Council can stop this blight if they choose to or they could throw the neighbourhood under the bus in exchange for the inconsequential $20,000 contribution.
In the last election, several members of council ran on an affordable housing platform. The stated goal was to provide housing which would encourage younger demographics to settle in our Town. It should be noted, the average cost of units in this proposed building will be well north of $500,000 and the larger units are likely to command prices higher than $600,000. Does Sidney really need more high-priced housing?
If residents overall really want to maintain the charm of Sidney, we must all actively demand that council and staff live up to their stated operating philosophy of an “open, inclusive and accountable local government.” Indeed, the Fourth Street development flies in the face of several elements contained in council’s new Strategic Plan.

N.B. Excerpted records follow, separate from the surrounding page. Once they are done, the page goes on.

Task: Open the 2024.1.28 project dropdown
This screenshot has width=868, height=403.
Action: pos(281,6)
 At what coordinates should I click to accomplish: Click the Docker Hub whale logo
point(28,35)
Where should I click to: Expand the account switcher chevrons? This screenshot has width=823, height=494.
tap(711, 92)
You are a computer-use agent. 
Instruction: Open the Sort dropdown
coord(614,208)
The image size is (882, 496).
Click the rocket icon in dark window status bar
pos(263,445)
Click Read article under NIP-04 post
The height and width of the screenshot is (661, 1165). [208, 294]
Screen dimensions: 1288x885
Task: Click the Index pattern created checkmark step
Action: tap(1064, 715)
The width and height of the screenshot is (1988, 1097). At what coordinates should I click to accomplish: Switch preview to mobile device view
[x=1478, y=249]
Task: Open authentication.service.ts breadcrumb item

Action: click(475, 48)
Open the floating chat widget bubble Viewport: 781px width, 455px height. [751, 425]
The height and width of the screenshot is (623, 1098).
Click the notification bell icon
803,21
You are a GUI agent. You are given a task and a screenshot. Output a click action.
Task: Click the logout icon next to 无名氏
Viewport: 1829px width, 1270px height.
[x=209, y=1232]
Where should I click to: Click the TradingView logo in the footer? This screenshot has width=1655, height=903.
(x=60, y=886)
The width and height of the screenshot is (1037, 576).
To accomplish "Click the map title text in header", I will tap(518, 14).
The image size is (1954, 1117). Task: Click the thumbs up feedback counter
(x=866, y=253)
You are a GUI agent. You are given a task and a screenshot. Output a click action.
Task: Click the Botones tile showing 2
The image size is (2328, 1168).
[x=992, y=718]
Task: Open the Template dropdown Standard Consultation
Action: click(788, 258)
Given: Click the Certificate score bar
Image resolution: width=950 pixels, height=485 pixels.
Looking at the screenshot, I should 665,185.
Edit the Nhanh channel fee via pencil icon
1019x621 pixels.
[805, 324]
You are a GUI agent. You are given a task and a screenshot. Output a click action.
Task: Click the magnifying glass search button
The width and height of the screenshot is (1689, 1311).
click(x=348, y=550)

Municipal governments are elected to support the kind of Town its residents want to live in. We did not elect council to tell us what is best for us. Increasingly, new projects are being built to the lot lines which fosters over-development on small lots. It all but eliminates outdoor space sought by families with young children. It often diminishes existing property values where residents purchased in good faith, believing current zoning could not be so easily changed.
Developers should not have more influence with the Town than the resident taxpayers. Isn’t it time residents stand up for the Sidney they want to live in?